Wednesday, 2 June 2010

My father

My father was called Dario, not Dário, like everybody in Portugal - annoyingly, irritatingly - insisted on writing. How dare they correct me? I know my father's name, it's Dario. No accent, you hear me? No accent, full stop. Dario, like the Persian King of lore, the father of that other great ruler, Xerxes. From the old Persian Dârayavauš. Also known as Darius. We are talking civilisation here, people!

My father died in 1996. I sometimes miss him a lot, like some kind of physical pain that grows inside my gut and then goes up my chest, straight to my heart. It squeezes. Old Egyptians were right to think that the heart was the centre of our humanity, so many of our emotions seem to grow in there. What would our brain do without the heart and the gut? It wouldn't feel the same...

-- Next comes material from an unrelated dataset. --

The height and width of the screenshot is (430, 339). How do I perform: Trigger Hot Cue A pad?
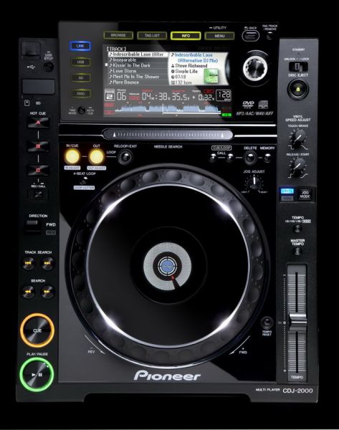coord(38,123)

My missing him comes in waves. Like a tsunami. Like today. I was standing by the kitchen door towards the balcony watching the rain of polen be swept away in the yard, and then this yearning for my father came rushing through my body. I so wished he was there, turning the corner, smiling at me. Sometimes it happens when I'm walking in the street. I just wish he would turn up and hug me. I wish I could run to him and hug him. Hug him long and long, and still longer. I don't cry, I just feel my chest growing tight, a sort of pain. A good pain of saudades.

I don't believe in the afterlife, I never did as far as I can remember. But my father lives in me, in my gut, in my heart, in my brain. And his name still fills the airwaves of my emotion. Dario. No accent. You hear me? You hear me, you fools? How could I not know how to write and pronounce my father's name. It's the same name of a famous old Persian King. Persia is today's Iran. Persia was a great civilisation. Dârayavauš. Darius. Dario. In the name of my father.

1 comment:

  1. I remember your father very well. I remember he was kind to me. Sometimes when I remember the old days he's there in those memories. Dario was a good man. He had a good son, aswell. I'm sure he was proud of his son.